Using these SET-1 oligos, we carried out an in vivo experiment and generated pilot data to repeat the process. Based on this data, we used Ribo-ODDR to design an additional 5 oligos with a high potential rRNA depletion and added them to creating SET-2 (see Supplementary Table 3). In Figure 7 and Supplementary Figure 14, we show that positional abundance profile of rRNA fragments are highly conserved between replicates in each experiment group, and newly designed oligos in SET-2 were successful at depleting the fragments in their corresponding regions.

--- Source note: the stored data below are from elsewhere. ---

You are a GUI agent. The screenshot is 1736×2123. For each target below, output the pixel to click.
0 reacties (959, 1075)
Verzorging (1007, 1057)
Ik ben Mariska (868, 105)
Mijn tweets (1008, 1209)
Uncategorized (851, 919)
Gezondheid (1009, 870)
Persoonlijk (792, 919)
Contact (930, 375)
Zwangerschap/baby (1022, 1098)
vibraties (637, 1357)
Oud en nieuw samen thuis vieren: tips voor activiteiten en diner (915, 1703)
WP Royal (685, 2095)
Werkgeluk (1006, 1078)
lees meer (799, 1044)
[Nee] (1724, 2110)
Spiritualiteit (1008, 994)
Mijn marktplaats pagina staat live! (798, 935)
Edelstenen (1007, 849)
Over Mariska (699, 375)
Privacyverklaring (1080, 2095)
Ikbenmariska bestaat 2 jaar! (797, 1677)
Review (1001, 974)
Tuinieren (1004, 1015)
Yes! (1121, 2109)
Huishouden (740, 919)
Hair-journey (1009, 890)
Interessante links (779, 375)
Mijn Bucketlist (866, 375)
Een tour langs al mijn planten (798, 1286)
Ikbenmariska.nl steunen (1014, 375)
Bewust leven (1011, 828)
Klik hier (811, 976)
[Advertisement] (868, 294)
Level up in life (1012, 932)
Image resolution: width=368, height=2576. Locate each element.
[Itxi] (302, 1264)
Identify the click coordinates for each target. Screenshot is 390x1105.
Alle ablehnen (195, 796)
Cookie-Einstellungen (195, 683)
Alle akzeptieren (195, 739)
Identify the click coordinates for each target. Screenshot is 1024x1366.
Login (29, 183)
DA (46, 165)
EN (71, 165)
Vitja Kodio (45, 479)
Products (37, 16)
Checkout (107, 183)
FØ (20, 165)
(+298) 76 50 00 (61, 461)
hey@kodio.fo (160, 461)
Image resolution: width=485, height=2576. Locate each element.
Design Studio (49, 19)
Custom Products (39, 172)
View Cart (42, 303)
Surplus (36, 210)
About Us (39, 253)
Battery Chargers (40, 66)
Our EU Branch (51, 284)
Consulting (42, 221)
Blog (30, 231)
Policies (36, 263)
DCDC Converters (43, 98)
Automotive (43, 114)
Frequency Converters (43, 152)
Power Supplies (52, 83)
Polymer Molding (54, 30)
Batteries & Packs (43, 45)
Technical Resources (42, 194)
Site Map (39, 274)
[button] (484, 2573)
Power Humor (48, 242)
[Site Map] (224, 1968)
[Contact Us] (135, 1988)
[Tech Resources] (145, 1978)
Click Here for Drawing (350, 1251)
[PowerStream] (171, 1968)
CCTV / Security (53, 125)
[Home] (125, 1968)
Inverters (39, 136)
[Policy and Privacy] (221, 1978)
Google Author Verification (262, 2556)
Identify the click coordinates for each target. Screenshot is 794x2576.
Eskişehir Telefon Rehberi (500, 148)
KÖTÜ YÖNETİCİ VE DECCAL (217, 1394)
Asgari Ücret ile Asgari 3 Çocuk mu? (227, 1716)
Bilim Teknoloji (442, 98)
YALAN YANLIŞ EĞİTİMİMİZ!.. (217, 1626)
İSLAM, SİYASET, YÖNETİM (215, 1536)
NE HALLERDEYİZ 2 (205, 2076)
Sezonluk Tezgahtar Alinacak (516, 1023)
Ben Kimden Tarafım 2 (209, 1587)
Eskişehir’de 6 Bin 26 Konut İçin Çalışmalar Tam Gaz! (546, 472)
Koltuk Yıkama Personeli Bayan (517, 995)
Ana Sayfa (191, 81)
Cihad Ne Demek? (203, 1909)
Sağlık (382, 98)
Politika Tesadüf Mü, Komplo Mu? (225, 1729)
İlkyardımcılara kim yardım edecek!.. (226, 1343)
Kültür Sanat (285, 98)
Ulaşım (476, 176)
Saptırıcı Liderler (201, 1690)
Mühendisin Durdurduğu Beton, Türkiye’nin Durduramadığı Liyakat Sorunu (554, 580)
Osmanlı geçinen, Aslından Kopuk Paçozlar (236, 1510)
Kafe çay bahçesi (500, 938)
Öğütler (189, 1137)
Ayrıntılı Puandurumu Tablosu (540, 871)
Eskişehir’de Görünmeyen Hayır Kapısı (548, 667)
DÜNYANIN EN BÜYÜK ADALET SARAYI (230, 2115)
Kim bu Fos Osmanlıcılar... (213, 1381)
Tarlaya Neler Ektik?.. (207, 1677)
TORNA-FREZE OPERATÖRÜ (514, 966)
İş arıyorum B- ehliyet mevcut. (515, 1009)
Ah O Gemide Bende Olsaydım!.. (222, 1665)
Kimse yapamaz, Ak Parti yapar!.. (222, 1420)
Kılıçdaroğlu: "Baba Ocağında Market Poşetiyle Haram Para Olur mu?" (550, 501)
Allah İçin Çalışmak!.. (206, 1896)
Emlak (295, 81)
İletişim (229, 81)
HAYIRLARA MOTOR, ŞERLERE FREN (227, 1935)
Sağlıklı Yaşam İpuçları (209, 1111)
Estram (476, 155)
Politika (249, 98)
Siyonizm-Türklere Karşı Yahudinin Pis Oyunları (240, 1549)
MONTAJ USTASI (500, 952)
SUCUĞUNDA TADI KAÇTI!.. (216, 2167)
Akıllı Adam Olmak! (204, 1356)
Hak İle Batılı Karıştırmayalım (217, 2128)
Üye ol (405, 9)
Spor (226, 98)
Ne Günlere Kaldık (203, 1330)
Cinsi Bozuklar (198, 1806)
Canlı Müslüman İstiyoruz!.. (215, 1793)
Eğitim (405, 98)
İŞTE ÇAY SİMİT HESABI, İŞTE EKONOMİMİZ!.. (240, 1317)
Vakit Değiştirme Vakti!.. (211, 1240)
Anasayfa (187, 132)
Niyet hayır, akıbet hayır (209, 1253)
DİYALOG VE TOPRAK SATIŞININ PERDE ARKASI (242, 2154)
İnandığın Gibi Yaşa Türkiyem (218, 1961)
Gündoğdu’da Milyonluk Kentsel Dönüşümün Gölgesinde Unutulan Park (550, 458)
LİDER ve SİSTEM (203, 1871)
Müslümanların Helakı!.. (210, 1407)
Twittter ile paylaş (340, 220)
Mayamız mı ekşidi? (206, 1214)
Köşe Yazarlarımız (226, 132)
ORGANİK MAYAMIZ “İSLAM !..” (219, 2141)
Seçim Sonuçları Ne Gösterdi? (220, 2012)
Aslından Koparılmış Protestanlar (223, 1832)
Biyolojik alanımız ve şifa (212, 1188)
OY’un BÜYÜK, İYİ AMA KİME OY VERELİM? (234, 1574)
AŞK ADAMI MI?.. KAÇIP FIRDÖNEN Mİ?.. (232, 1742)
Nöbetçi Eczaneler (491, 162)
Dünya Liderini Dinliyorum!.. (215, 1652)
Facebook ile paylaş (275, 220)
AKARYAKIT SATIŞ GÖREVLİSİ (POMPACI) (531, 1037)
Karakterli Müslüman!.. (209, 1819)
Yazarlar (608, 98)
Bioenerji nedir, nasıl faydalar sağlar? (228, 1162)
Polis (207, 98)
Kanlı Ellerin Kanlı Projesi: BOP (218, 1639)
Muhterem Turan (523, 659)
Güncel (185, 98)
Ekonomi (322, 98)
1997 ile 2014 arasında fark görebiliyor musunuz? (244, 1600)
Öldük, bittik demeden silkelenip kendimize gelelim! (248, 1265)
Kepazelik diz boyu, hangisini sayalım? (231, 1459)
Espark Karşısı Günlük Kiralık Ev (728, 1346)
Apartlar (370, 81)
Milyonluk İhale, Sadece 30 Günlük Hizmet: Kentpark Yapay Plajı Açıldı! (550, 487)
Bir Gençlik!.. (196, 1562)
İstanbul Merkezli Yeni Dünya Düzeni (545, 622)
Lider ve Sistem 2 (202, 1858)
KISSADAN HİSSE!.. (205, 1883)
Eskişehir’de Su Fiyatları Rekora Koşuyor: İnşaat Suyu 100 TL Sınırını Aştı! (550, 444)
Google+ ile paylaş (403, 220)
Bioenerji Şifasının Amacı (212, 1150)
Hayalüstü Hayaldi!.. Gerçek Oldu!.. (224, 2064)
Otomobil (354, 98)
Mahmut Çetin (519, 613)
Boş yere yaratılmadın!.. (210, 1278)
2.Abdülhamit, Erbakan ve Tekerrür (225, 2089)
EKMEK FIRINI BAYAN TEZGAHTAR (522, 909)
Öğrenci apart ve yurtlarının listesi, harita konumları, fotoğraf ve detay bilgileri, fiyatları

Crucially, rRNA depletion was more efficient after the addition of five Ribo-ODDR designed oligos, resulting in a ~5-fold increase in protein-coding transcript reads (~27% vs ~5%), with SET-2 oligos giving ~72% rRNA fragments on average, compared to ~94% rRNA fragments on average for experiments using SET-1 oli-gos. This substantial increase in rRNA depletion efficiency demonstrates the power of experiment-specific rRNA depletion in Ribo-seq experiments and how using Ribo-ODDR can help this process.

Figure 7:

Positional abundance profiles of 28S (left), 18S (middle) and 5-8S (right) rRNA fragments coming from in vivo (mouse intestine) Ribo-seq experiments performed with two different sets of rRNA depletion oligos, SET-1 and SET-2. The latter set includes all oligos from the former and 5 additional oligos designed with Ribo-ODDR, based on pilot data generated using only SET-1 oligos. In each figure, top track indicates the target regions of used oligos within that rRNA, where additional oligos of the SET-2 are labeled as ‘new’. In all tracks, x-axis corresponds to position within rRNAs. In profile tracks, y-axis is fixed for all samples and shows the normalized read ratio, number of rRNA reads mapped to the position divided by the total number of reads mapped to all protein coding transcripts. The percentages given within sample labels indicates the sample-specific percentage of rRNA fragments, within all reads that is mapped to rRNAs and protein-coding transcripts.

4 DISCUSSION

Ribosome profiling has become a mainstay experiment in the analysis of RNA translation. It is the most informative technique available for studying the translatome and has become very widely used in the decade since its development [1]. However, as the technique focuses on ribosomally bound RNAs, the enrichment of rRNAs is an unfortunate necessity of the protocol. The nuclease cleavage of these rRNA produces fragments of a similar size to those being analyzed, creating an obvious technical challenge. Indeed, rRNA fragments commonly far outnumber reads from protein coding genes. As a result, rRNA depletion is a vital step in generating high quality Ribo-seq data.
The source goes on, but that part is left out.